INPUT below:

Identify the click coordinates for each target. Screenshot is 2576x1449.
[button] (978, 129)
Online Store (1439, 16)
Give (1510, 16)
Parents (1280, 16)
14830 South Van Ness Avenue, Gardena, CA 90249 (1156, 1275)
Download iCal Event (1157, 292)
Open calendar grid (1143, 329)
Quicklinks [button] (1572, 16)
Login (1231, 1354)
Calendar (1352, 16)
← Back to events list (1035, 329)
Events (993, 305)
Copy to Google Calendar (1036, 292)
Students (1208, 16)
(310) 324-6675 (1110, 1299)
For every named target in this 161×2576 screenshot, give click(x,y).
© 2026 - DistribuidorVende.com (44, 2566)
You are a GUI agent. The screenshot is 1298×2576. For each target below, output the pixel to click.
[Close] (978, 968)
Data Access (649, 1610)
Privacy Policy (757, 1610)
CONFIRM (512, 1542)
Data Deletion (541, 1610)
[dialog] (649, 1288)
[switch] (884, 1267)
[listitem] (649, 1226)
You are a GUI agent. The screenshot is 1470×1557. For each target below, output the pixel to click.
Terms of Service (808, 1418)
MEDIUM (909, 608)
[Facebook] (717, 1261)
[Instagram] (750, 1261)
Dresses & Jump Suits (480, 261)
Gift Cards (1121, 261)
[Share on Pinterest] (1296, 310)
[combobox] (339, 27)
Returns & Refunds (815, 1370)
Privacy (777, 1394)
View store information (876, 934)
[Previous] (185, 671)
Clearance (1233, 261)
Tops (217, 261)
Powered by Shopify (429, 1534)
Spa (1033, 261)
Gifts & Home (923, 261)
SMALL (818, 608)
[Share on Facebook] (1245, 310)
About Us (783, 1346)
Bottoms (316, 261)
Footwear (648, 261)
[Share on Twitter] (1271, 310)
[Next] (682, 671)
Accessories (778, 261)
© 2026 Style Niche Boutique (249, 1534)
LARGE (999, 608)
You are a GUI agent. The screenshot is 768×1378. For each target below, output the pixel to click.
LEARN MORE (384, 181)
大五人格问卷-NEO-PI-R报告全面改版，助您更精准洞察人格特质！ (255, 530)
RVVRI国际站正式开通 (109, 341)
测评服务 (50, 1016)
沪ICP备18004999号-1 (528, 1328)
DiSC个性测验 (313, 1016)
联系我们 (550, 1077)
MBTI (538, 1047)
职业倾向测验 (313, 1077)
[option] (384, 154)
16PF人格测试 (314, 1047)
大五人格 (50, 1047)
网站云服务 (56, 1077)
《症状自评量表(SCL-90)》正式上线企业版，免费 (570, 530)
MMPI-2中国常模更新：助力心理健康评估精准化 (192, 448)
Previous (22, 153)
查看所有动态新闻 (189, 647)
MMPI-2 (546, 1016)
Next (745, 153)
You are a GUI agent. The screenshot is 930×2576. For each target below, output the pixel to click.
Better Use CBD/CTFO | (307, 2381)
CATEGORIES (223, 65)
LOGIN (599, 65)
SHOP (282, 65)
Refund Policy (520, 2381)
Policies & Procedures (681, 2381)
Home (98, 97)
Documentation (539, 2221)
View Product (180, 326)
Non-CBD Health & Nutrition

End of INPUT.

ASSIGNMENT:
Copy from the entries only those lines that hold the word "pixel".

RESULT:
You are a GUI agent. The screenshot is 1298×2576. For each target below, output the pixel to click.
You are a GUI agent. The screenshot is 1470×1557. For each target below, output the pixel to click.
You are a GUI agent. The screenshot is 768×1378. For each target below, output the pixel to click.
You are a GUI agent. The screenshot is 930×2576. For each target below, output the pixel to click.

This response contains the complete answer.